In general, prefetch tables store prefetch history inefficiently. First, table data can become stale, and consequently reduce *prefetch accuracy* (the percent of prefetches that are actually used by the program before being evicted). Second, tables suffer from conflicts that occur when multiple access keys map to the same table entry. The most common solution for reducing table conflicts is to increase the number of table entries. However, this approach increases the table's memory requirements, and increases the percentage of stale data held in the table. Third, tables have a fixed (and usually a small) amount of history per entry. Adding more prefetch history per entry creates new opportunities for effective prefetching, but the additional prefetch history also increases the table's memory requirements and its percentage of stale data, which together can negate the advantages.

To provide more efficient prefetchers we propose an alternative prefetching structure that decouples table key matching from the storage of prefetch-related history information. The overall prefetching structure has two levels (Figure 1b).

- An Index Table (IT) that is accessed with a key as in conventional prefetch tables. The key may be a load instruction's PC, a cache miss address, or some combination. The entries in the Index Table contain pointers into the Global History Buffer.
- The *Global History Buffer* (GHB) is an *n*-entry FIFO table (implemented as a circular buffer) that holds the *n* most recent L2 miss addresses. Each GHB entry stores a global miss address and a link pointer. The link pointers are used to chain the GHB entries into address lists. Each address list is the time-ordered sequence of addresses that have the same Index Table key.

Depending on the key that is used for indexing the Index Table, any of a number of history-based prefetch methods can be implemented. In the following subsections we illustrate how the GHB can be used to implement correlation and stride prefetching. In addition, we illustrate more general forms of each (a total of eight prefetching methods).

To simplify the discussion and illustrate the relationship between methods, the names given to prefetching methods follow a consistent taxonomy. Each method is denoted as a pair: X/Y, where X is the key used for localizing the miss address stream and Y is the mechanism used for detecting addressing patterns. We consider two localizing methods: Program Counter (PC) and Global (G), and three detection mechanisms: Constant Stride (CS), Delta Correlation (DC), and Address Correlation (AC). Note that existing table-based methods fit into this taxonomy (i.e. Stride Prefetching is PC/CS, Distance Prefetching is G/DC, and Markov Prefetching G/AC).

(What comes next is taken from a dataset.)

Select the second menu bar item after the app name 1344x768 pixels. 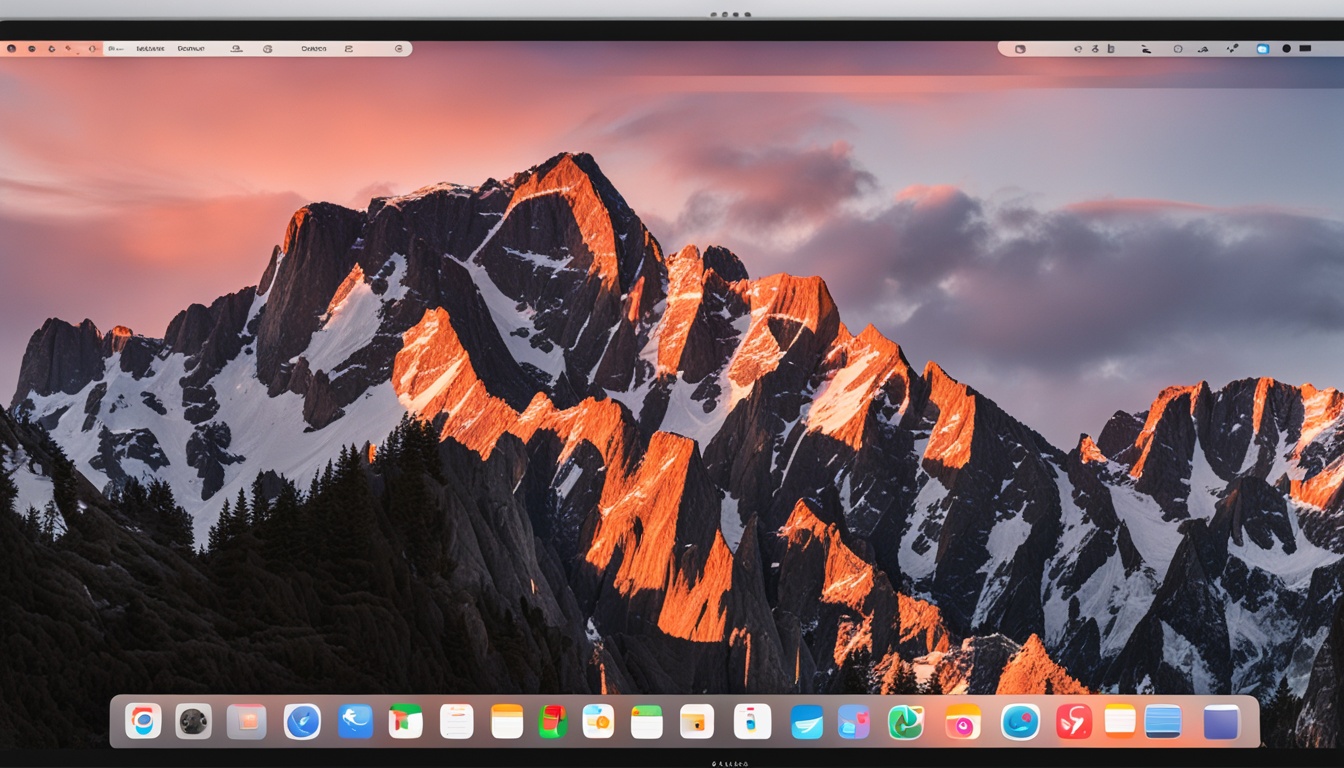tap(191, 47)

## 3.1. Example: Markov Prefetching

We first use Markov Prefetching (G/AC) to illustrate a GHB prefetcher. See Figure 5. When an L2 cache miss occurs, the miss address indexes the Index Table. If there is a hit in the Index Table, the Index Table entry will point to the most recent occurrence of

the same miss address in the GHB. This GHB entry is also at the head of the linked list of other entries with the same miss address. For each entry in this linked list, the next entry in the FIFO ordered GHB is the miss address that immediately followed the current miss address when it occurred in the past. These "next" global miss addresses are prefetch candidates. With the bottom-to-top orientation of the GHB in Figure 5, the "next" GHB entry is immediately below the current entry. To better illustrate the method, the current memory address is shaded with a darker gray and the prefetch memory addresses are shaded with a lighter gray. In the example, prefetch candidates generated by walking the address list are C and B, the same addresses held in the conventional Markov correlation table in Figure 3.

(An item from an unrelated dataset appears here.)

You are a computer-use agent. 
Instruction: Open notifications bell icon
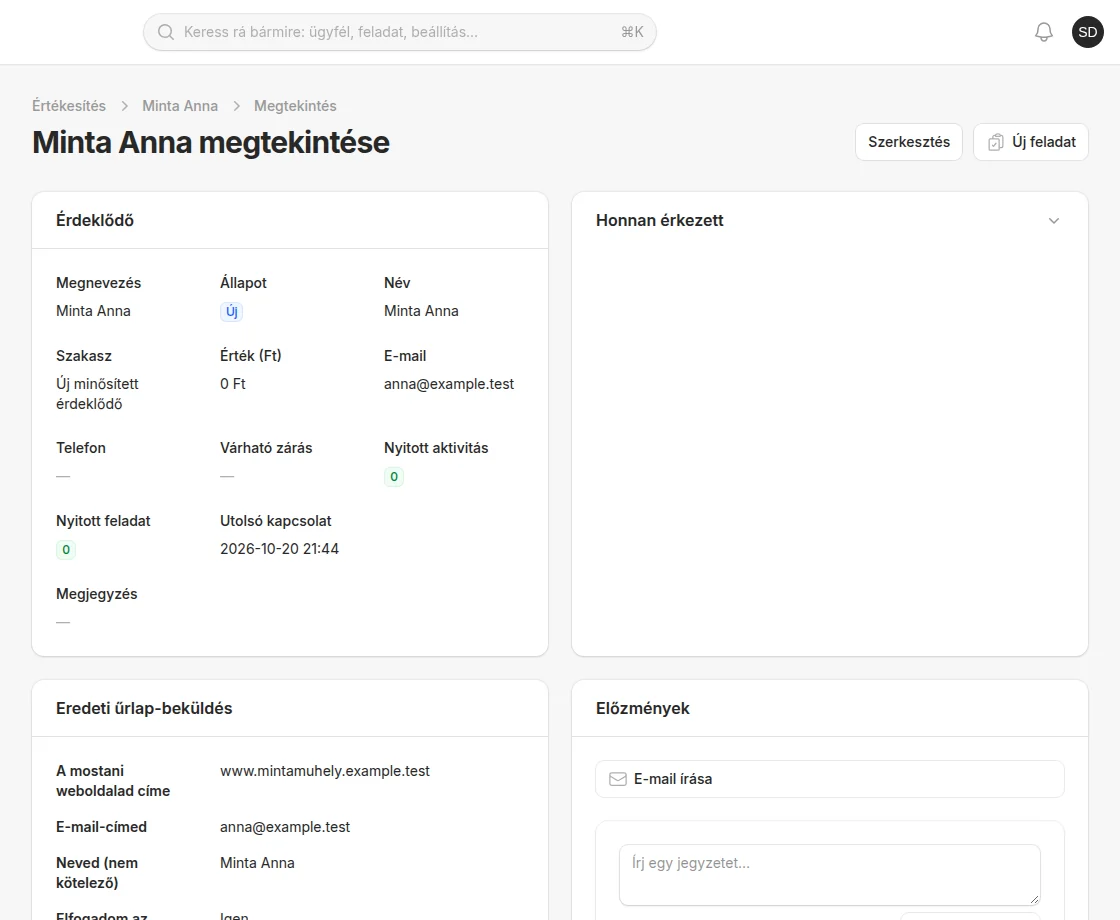coord(1044,32)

Figure 5: GHB Global / Address Correlation

## 3.2. Example: Stride Prefetching

To implement Stride Prefetching (PC/CS), the GHB structure detects load instructions with a constant stride. Using the PC of a load instruction as the index into the Index Table, the address list created is the sequence of addresses for the given PC. The load's strides can be calculated by computing the differences between consecutive entries in the address list. If a constant stride is detected, e.g. if the first x computed strides are the same, then addresses a+s, a+2s, . . . a+ds are prefetched -- where a is the current miss address, s is the detected stride and d is the prefetch degree. For this paper we use an x value of 2, which is consistent with conventional stride prefetchers.

#### 3.3. Implementation

A simple state machine maintains the GHB address lists and coordinates GHB accesses to walk the address lists. For each new miss, the GHB is updated in FIFO fashion. The miss address is placed into the GHB entry pointed to by the head pointer (See Figure 5), and its link entry is given the current value in the Index

Table. The Index Table link entry is then updated with the head pointer, which points to the newly added entry. Finally, the head pointer is incremented to point to the next GHB entry.

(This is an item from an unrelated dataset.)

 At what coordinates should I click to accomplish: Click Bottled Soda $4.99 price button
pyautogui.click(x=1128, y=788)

A GHB prefetch error can occur when a pointer into the GHB (either a pointer stored in the Index Table or one stored in the GHB) no longer points to the correct address sequence in the GHB. This is possible because the GHB is a circular buffer, and when an entry is overwritten, any pointers to the entry become invalid. One way to detect invalid GHB pointers is to increase the width of the GHB pointers, but only use the loworder bits of the pointers to actually index the GHB. Then, if the difference between the head pointer and another pointer is greater than the size of the GHB, the pointer is invalid. This method is not perfect, however; it is still possible for the head pointer to wrap around and cause an incorrect match. We have found that increasing the width of the pointers by four-bits (the number of bits used in our simulations) makes the probability of incorrect matches very low.

As a circular buffer, the GHB prefetching structure eliminates many of the problems associated with conventional tables (as described above). First, the GHB FIFO naturally gives table space priority to the most recent global history, thus eliminating the stale data problem. Furthermore, the GHB naturally allocates more chip-area to events that have occurred more recently and more often.

Second, the Index Table and GHB are sized separately. The Index Table only needs to be large enough to hold the working set of prefetch keys. Moreover, Index Table entries are relatively small; they contain a tag (for matching) and a single pointer into the GHB (on the order of 1-2 bytes). The GHB has greater memory requirements, but is sized independently (in the absence of table conflicts) to hold a representative portion of the miss address stream.

Last, and perhaps most importantly, as we shall see in the next two subsections, the ordered global history can be used to create more sophisticated prefetching methods.

A possible drawback to using the GHB is that collecting prefetch information requires multiple table accesses (to follow the linked lists), however, this delay is relatively small in comparison with the L2 miss delay. The table access delay is accounted for in our simulator.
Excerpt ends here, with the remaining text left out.